Parametric reef insurance is an innovative financial mechanism that will cover the costs of rapid response actions to identify and address damage to reefs after the impact of a hurricane.Traditional insurance covers against a risk, and in the event that it materializes, a damage assessment is carried out and then a payment is granted. Parametric insurance is built under previously analyzed technical parameters, such as the type of event, the level of damage and the characteristics that can generate a negative or catastrophic impact.  Two parties take part in parametric reef insurance: The entity or custodian of the reefs exposed to the risk of a catastrophic event, in this case a hurricane as it’s defined in the design of the insurance; and the insurance company. Those parties then agree upon the characteristics/parameters of the hurricane or climatic phenomenon that will trigger the insurance payment. If, during the validity of the parametric insurance, a natural phenomenon occurs,  the fulfillment of the parameters would be  verified to make the insurance payment.  Verification of compliance with the parameter(s) established in the policy will be carried out by an independent third party, such as the National Hurricane Center, a division of the Tropical Prediction Center of the National Weather Service of the United States.  The parameters of the sites to be insured along the MAR are currently being evaluated. Tentatively, it could be determined that a hurricane with a speed starting at 64 knots -equivalent to 118,528 kilometers per hour - be one of the insurance parameters.

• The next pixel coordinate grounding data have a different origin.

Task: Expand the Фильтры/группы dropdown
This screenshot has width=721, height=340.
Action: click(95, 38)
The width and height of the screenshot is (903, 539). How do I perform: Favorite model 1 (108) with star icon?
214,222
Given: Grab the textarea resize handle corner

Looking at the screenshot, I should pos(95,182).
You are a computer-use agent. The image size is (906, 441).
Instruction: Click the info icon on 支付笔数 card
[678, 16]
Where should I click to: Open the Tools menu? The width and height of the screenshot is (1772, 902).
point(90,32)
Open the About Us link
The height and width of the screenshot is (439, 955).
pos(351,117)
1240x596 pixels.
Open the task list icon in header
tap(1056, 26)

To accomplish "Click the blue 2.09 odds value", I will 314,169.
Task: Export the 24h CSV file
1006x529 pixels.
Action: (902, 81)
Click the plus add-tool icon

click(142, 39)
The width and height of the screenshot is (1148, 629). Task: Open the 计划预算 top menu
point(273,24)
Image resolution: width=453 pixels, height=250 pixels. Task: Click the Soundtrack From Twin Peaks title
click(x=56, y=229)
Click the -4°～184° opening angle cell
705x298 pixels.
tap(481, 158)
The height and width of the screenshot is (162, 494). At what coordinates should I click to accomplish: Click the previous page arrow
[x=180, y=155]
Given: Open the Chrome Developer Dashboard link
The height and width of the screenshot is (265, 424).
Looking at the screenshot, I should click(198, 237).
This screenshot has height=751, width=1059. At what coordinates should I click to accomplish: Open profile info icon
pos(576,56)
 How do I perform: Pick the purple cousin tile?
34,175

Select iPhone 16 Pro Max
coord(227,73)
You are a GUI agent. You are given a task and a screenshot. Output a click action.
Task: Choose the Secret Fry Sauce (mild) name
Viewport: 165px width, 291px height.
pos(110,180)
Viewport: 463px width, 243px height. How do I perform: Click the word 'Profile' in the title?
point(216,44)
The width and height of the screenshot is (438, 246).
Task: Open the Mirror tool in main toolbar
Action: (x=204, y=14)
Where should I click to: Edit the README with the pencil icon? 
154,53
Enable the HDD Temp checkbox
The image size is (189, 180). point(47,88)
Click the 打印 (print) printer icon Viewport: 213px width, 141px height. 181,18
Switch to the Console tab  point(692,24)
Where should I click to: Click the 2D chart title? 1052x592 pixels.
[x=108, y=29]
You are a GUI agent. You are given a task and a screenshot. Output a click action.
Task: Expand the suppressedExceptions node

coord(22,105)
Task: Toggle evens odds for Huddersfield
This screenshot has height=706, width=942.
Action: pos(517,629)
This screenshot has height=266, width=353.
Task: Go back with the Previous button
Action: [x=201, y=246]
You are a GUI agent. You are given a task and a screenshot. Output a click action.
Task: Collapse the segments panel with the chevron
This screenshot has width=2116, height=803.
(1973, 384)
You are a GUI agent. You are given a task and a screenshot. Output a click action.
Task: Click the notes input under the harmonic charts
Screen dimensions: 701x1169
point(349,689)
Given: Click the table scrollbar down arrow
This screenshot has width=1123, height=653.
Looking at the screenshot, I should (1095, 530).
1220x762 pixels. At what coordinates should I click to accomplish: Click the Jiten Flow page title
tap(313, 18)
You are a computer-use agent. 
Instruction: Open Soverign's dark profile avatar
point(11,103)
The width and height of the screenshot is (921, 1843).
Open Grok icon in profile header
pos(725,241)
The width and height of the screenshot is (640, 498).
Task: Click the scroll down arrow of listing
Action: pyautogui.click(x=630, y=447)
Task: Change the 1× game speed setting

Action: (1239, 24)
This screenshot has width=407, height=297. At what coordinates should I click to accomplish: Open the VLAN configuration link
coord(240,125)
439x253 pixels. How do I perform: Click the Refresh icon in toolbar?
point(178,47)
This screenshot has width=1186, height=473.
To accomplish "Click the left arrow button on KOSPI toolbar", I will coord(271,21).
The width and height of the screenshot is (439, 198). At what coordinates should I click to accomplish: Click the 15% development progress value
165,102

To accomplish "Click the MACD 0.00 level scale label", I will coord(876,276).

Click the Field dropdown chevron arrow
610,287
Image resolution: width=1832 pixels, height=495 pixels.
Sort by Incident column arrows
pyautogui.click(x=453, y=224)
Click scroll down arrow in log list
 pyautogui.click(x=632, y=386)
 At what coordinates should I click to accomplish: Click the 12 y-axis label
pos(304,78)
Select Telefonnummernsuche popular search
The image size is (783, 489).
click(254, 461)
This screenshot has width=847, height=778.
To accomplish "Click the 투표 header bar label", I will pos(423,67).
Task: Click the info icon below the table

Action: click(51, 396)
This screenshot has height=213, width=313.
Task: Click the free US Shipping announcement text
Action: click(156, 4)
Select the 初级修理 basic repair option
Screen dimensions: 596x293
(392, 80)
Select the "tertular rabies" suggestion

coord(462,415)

The payout will increase up to the annual aggregate limit over the 12-month policy depending on the wind speed: 110 knots or more will trigger a payout of 40% of the maximum limit, 130 or more will trigger an 80% payout while 160 knots or more will trigger a full limit payout.  Depending on the severity of storms, “the insurance policy would pay out up to that limit and if that limit is not met on the first storm, the second storm would still be eligible for a payout up to that limit,”

Interesting ! ~ though the concept in its entirety is not understood by minds which are tuned to calculating indemnity on the extent of loss, further adjusted by depreciation, salvage, adequacy of insurance and policy excess.